Пеллико С. Мои темницы. Штильгебауер Э. Пурпур. Ситон-Мерримен Г. В бархатных когтях - страница 45

стр.

Когда я остался один в этом страшном вертепе и услышал, как заперлись за мною запоры, и разглядел при слабом свете, который падал из высокого окошечка, голую доску, данную мне вместо постели, и огромную цепь в стене, я сел, дрожа от ярости, на эту постель и, взяв эту цепь, вымерил ее длину, думая, что цепь предназначена была для меня.

Спустя полчаса, загремели ключи, открывается дверь: это главный тюремщик нес мне жбан воды.

— Это пить, — сказал он грубым голосом.

— Спасибо, добрый человек.

— Я не добрый, — возразил он.

— Тем хуже для вас, — сказал я ему в негодовании. — А эта цепь не для меня ли?

— Да, синьор, если вы не будете смирны, если будете буйствовать, если вы будете говорить дерзости. А если будете благоразумны, мы наденем вам цепь только на ноги. Кузнец ее теперь готовит.

Он прохаживался медленно взад и вперед, махая неуклюже связкой огромных ключей, и я гневным взором смотрел на его гигантскую, сухопарую, старую фигуру, и, не смотря на то, что черты его лица не были грубыми, все в нем мне казалось ненавистнейшим олицетворением грубой силы!

О, как бывают несправедливы люди, когда они судят по наружности и подчиняясь высокомерному предубеждению! У этого человека, про которого я думал, что он затем и играет так весело ключами, что хочет дать мне почувствовать свою печальную власть, которого я считал наглым в силу его долгой привычки к жестокостям, были на уме мысли сострадания, и он наверное потому-то и говорил так грубо, чтобы скрыть это чувство. Он хотел бы скрыть его и потому, чтобы не показаться слабым, и из боязни, что я был недостоин этого чувства, но в то же время он, предполагая, что я, может быть, скорее несчастен, чем преступен, желал бы обнаружить мне свое чувство.

Наскучившись его присутствием, а больше еще его видом, я счел необходимым обрезать его и сказал ему повелительно как слуге:

— Дайте мне пить.

Он посмотрел на меня и, казалось, хотел сказать: «Высокомерный! Здесь нужно отучиться приказывать.»

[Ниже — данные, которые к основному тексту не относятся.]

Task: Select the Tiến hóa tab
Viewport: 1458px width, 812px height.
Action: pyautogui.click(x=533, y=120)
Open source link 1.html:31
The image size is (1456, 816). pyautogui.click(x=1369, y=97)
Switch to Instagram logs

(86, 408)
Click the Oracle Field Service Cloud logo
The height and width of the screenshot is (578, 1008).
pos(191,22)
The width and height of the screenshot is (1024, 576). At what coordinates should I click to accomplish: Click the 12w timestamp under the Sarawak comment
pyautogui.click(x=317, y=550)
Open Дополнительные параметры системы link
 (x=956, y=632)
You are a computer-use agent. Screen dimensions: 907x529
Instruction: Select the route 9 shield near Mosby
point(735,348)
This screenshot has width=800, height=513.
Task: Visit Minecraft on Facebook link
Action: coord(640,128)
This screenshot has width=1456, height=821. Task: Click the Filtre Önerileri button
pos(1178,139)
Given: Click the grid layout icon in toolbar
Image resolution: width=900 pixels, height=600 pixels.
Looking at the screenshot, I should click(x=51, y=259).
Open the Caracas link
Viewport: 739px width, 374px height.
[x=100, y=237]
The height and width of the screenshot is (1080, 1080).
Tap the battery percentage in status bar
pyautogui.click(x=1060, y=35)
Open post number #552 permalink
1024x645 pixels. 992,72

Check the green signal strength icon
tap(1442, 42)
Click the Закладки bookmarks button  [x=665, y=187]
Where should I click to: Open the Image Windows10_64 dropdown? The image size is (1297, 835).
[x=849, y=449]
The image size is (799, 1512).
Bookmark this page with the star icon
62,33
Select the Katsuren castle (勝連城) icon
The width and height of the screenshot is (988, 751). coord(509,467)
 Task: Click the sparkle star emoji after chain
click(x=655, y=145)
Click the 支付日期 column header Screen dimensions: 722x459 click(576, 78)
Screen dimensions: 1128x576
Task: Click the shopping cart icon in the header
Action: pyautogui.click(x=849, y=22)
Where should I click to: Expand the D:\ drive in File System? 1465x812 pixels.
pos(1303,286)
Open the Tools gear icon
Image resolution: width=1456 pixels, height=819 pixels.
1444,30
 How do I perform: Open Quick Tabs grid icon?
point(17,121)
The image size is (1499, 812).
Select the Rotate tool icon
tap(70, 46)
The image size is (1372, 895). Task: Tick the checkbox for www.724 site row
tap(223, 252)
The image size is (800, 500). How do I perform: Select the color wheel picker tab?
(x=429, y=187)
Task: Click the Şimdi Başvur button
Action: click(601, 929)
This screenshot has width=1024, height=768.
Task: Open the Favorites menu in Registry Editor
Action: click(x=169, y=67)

Но он смолчал, согнул свою длинную спину, взял с земли жбан и подал его мне. Я заметил, когда брал жбан от него, что он дрожал, и, приписывая это дрожание его старости, я был охвачен чувством жалости и почтения к нему, которое смирило мою гордость.

— Сколько вам лет? — сказал я ему ласково.

— Семьдесят четыре, синьор: уже много видел я несчастий и своих, и чужих.

При этом намеке на свои и чужие несчастия он опять задрожал в то время, как брал от меня жбан, и я подумал, что это следствие не одной его старости, но и некоторого благородного волнения. Эта мысль уничтожила во мне всякую ненависть, запавшую в мою душу при первом взгляде на него.

— Как вас зовут? — спросил я его.

— Судьба, синьор, подсмеялась надо мной, дав мне имя великого человека: меня зовут Шиллер.

Затем в немногих словах рассказал он мне, откуда он родом, какого происхождения, какие видал войны и какие вынес раны.

Был он швейцарец, крестьянин по происхождению, воевал против турок под началом генерала Лаудона во времена Марии Терезии и Иосифа II, затем участвовал во всех войнах Австрии против Франции до падения Наполеона.

LIX

Когда мы о человеке, которого сначала сочли дурным, становимся лучшего мнения, тогда, обращая большее внимание на его лицо, его голос, его манеры, мы усматриваем в нем, как нам кажется, ясные признаки прекрасных качеств. Но существует ли в действительности то, что мы усматриваем? Я думаю, что нет. Это же самое лицо, этот же самый голос, эти же самые манеры казались нам перед тем носящими на себе явный признак обратных качеств. Если меняется наше суждение о нравственных качествах, тотчас же меняются и заключения, сделанные нами относительно физиономии. Сколько лиц нам внушают к себе уважение, потому что мы знаем, что эти лица принадлежат людям благородным и нравственно прекрасным, которые вовсе не показались бы нам способными внушить к себе уважение, если бы принадлежали другим людям! И наоборот. Меня рассмешила однажды одна дама, которая, увидав изображение Катилины и спутав его с Коллатином, вздумала отыскать в этом изображении величественную скорбь Коллатина о смерти Лукреции. Однако такие самообманы свойствены всем людям.